While Fools should generally take the opinion of Wall Street with a grain of salt, it's not a bad idea to take a closer look at particularly stock-shaking analyst upgrades and downgrades -- just in case their reasoning behind the call makes sense.
What: Shares of GNC Holdings (GNC) slipped about 1.5% in premarket trading Thursday after Jefferies downgraded the health supplements retailer from buy to hold.

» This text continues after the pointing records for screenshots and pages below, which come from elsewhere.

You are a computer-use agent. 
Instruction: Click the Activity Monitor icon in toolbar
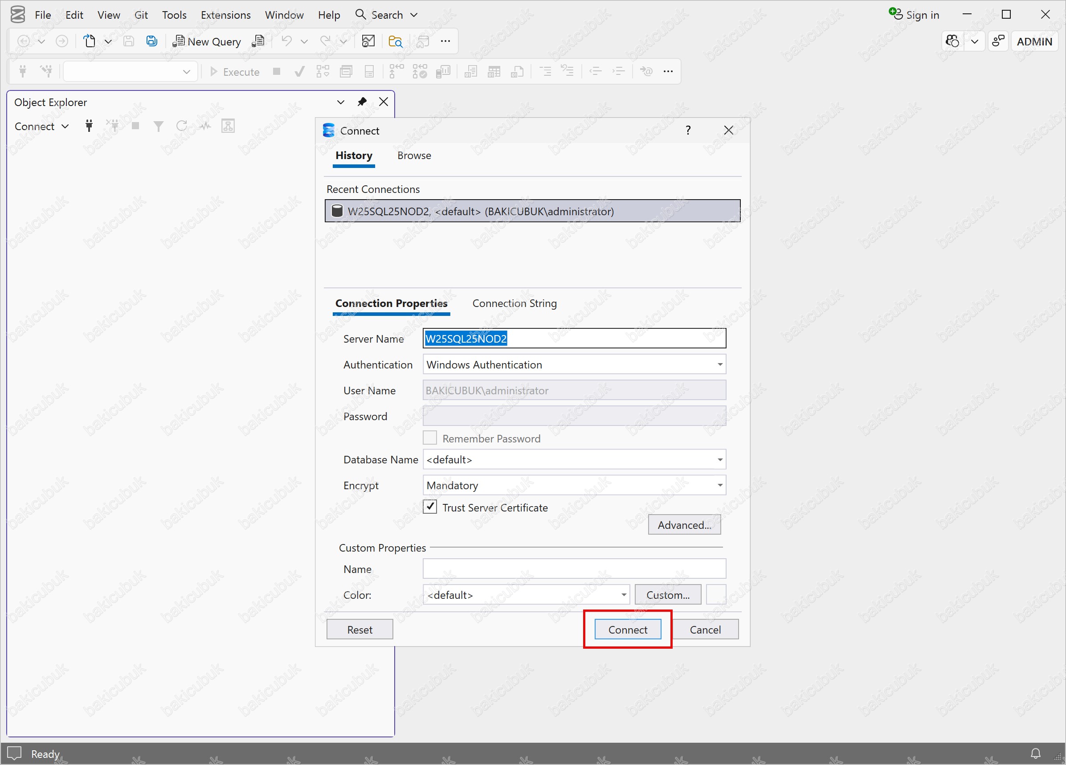pyautogui.click(x=368, y=41)
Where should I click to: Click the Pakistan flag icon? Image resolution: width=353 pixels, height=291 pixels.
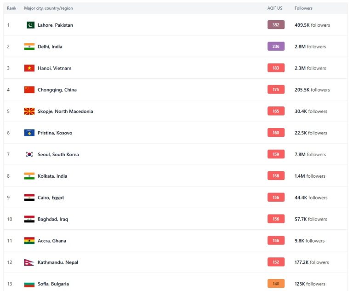pos(30,25)
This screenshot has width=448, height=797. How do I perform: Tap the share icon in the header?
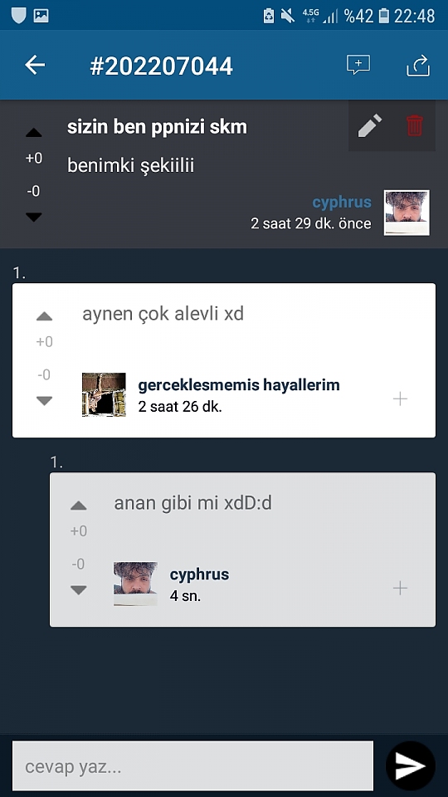click(x=418, y=66)
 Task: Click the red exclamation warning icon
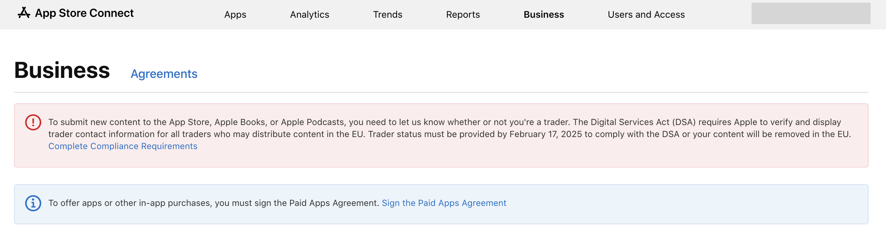pyautogui.click(x=33, y=122)
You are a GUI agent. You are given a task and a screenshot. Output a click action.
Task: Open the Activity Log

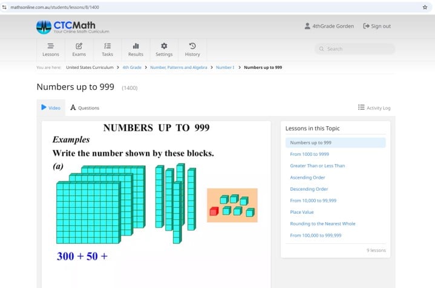(x=374, y=108)
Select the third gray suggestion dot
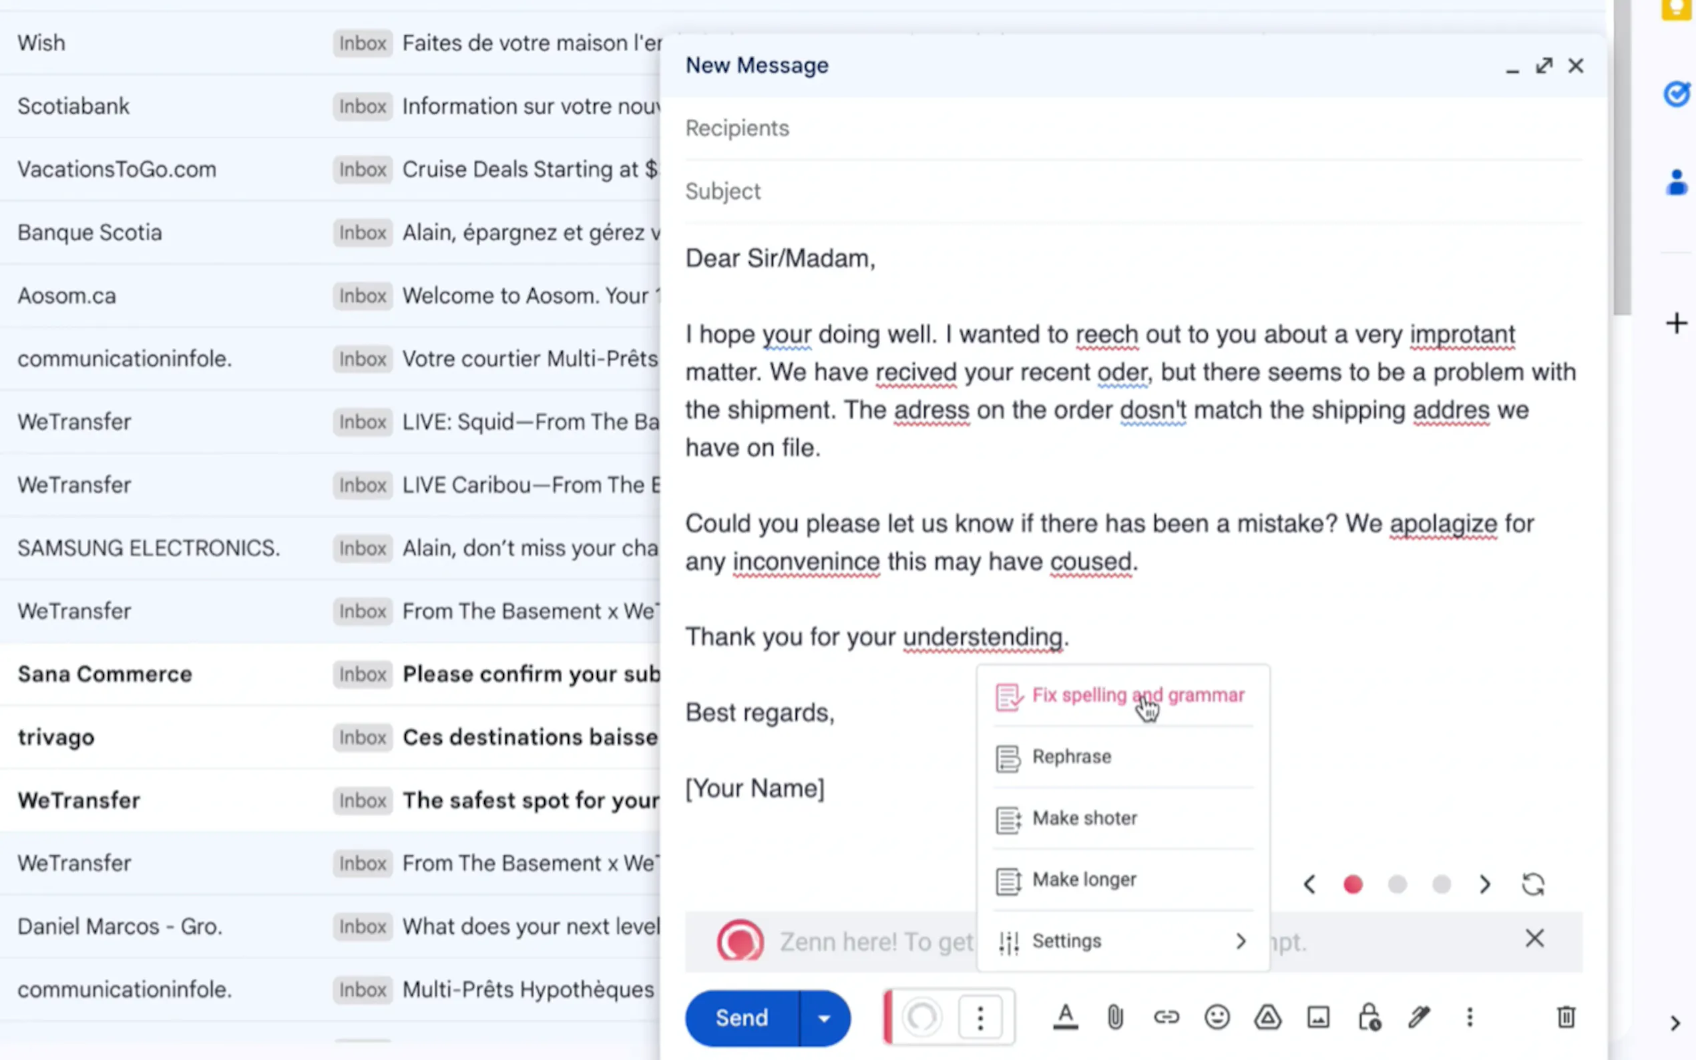The height and width of the screenshot is (1060, 1696). [1441, 885]
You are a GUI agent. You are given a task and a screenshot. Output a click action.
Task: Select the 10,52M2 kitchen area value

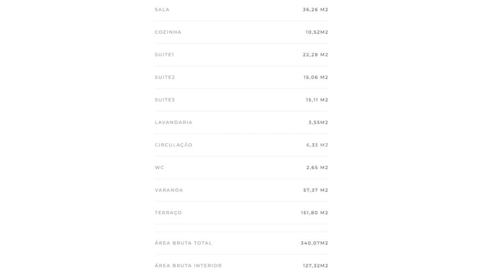[x=317, y=32]
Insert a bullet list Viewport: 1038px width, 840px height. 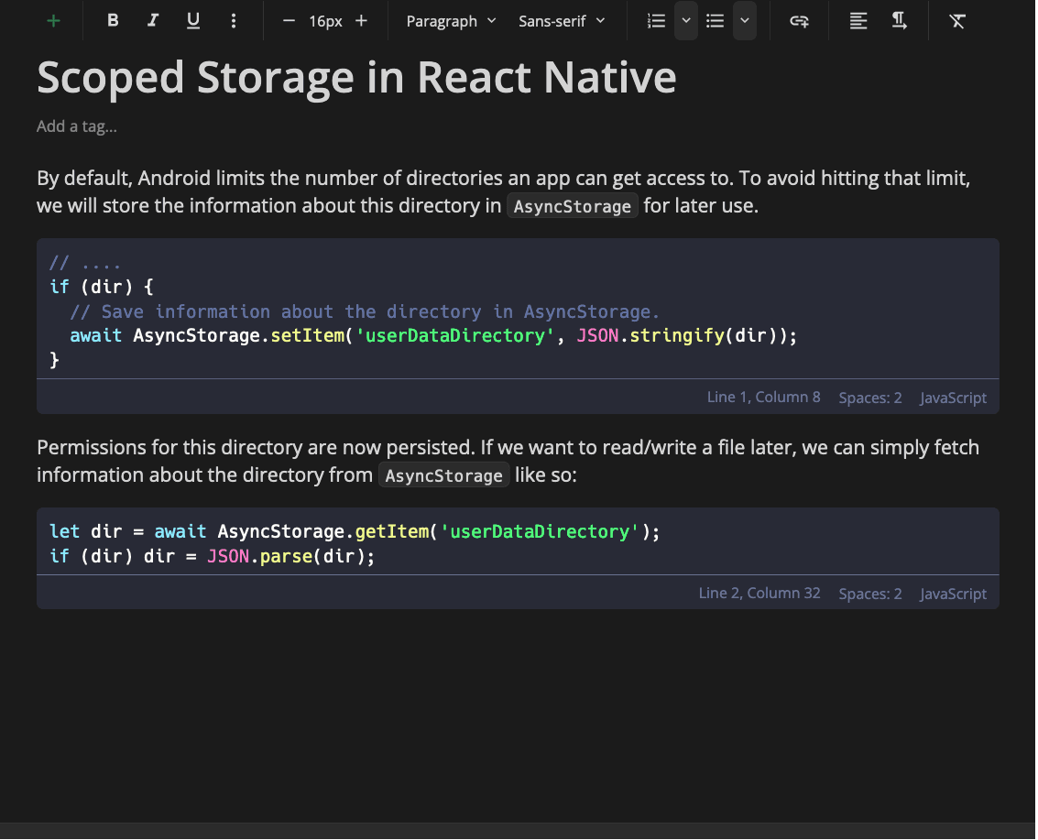point(716,20)
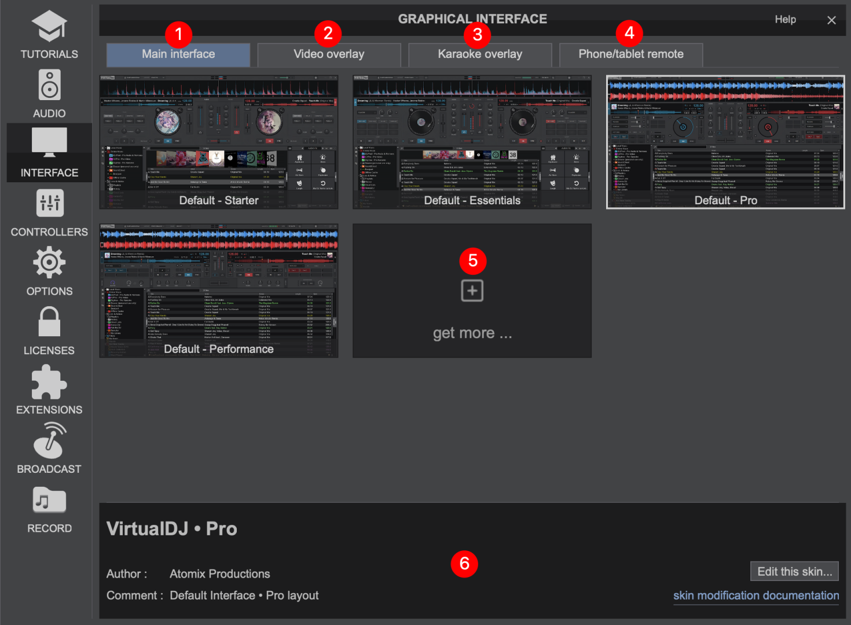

So what: Along with the downgrade, analyst Mark Wiltamuth lowered his price target to $39 (from $50), representing about 10% worth of upside to yesterday's close. So while momentum traders might be turned off by GNC's year-to-date price weakness, Wiltamuth's call could reflect a sense on Wall Street that its growth prospects are just too limited to trigger a significant rebound.
Now what: Jefferies lowered its 2014 EPS estimate for GNC from $3.07 to $3.00 and its 2015 view from $3.56 to $3.35. "We have been wrong on GNC as we've been caught in a value trap waiting for sales to snap back. Industry data now suggests a broader slowdown is under way," said Wiltamuth. "We see risk of a near-term earnings disappointment and with industry sales trends weaker, analysts may have to rethink 2015 estimates and long-term growth rates. While valuation is at record lows, we fear EPS estimates are still falling." With the stock flirting with its 52-week lows and currently sporting a forward P/E of 10, however, those short-term concerns might be providing patient Fools with a healthy long-term opportunity.